* START Document excerpt *

Celik also criticized those Jewish groups that declined a meeting with his delegation this week, as the American Israel Public Affairs Committee, Anti- Defamation League and B’nai B’rith did due to the recent tension.
“Those who did not come made a mistake in terms of their approach to the Turkish-Jewish relationship,” he said, adding, “If the Jewish community here starts on a journey from the very beginning suggesting that Israel is right on every issue, then they will hurt their friends.”
Tan, however, said he still considered as friends the Jews he met in Israel on his recent tour as ambassador there, and during a previous posting in Washington.
Turkish official calls American Jews "very emotional"
He described American Jewry as “extremely sophisticated, and very, very credible people, all of them.” He went on to say, though, that “They are very emotional, very emotional. They have chosen the simplest way, [to] try to shift the focus on Turkey, shift the blame on Turkey. This is wrong.”
Tan and his colleagues also criticized members of Congress who this week denounced Turkey for its treatment of Israel over the Gaza incident and for voting against the Iran sanctions approved by the UN Security Council earlier this month.
Kalin stressed that Ankara values its enduring relations with the US, but pushed back against recent Congressional criticism of the government’s actions as “not responsible” and “very disappointing.
“It’s simply not acceptable. We completely reject that kind of attitude,” Kalin told the Post.
“We believe that there’s much more to be gained by retaining good relations between the US and Turkey, and that kind of language of threat will only hurt.”

* END Document excerpt *
* START Data block *

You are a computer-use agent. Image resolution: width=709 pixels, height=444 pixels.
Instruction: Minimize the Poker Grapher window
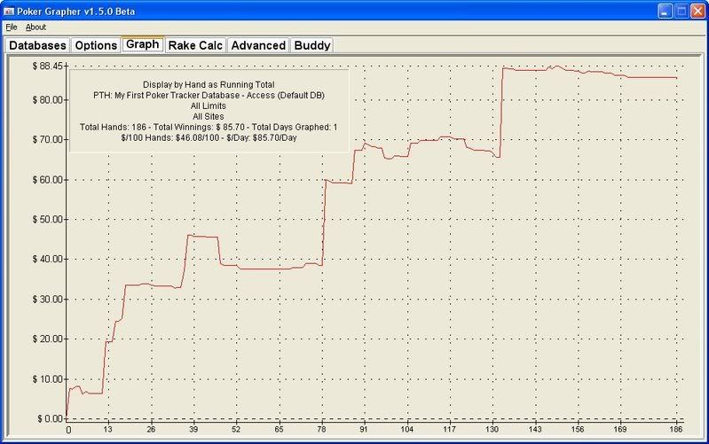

* END Data block *

Given task 1
According to the news excerpt on Turkish officials and American Jewish groups, which groups declined to meet with Celik's delegation this week?
Given task 2
Pick up the news excerpt on Turkish officials and American Jewish groups after its final sentence and continue it.
The data were taken from a separate source.

Task result 1
The American Israel Public Affairs Committee, the Anti-Defamation League and B'nai B'rith.

Task result 2
Kalin referred specifically to New York Rep. Gary Ackerman’s call for a Washington think tank to reconsider its plan to give an award to the Turkish foreign minister; but other members of Congress have questioned Turkey’s reliability as a NATO ally and charged that the country was choosing the East and Islam over the West.
Turkish representatives have been making the rounds at the State Department, the White House and Capitol Hill this week to try to calm tensions, an effort Nevada Rep. Shelley Berkeley dismissed on Wednesday as a “charm offensive” before declaring that she refused to meet with the Turkish delegation until Turkey changed its policies.
While the Obama administration has been more measured, Kalin noted that his party has been hearing a lot about “disappointment” and “displeasure” in Washington over the Iran vote.
But he insisted that “We don’t see a crisis in US-Turkish relations, and we don’t want to see [one].”
He defended the Turkish position as one that resulted from America’s own request that Ankara mediate with Iran, and argued that voting in favor of sanctions would have ruptured the relationship with Teheran too seriously to allow further engagement.
Tan told the conference that his country shares the goal of preventing a nuclear-armed Iran, but thinks that sanctions won’t work and that the recent UN vote was a “mistake.”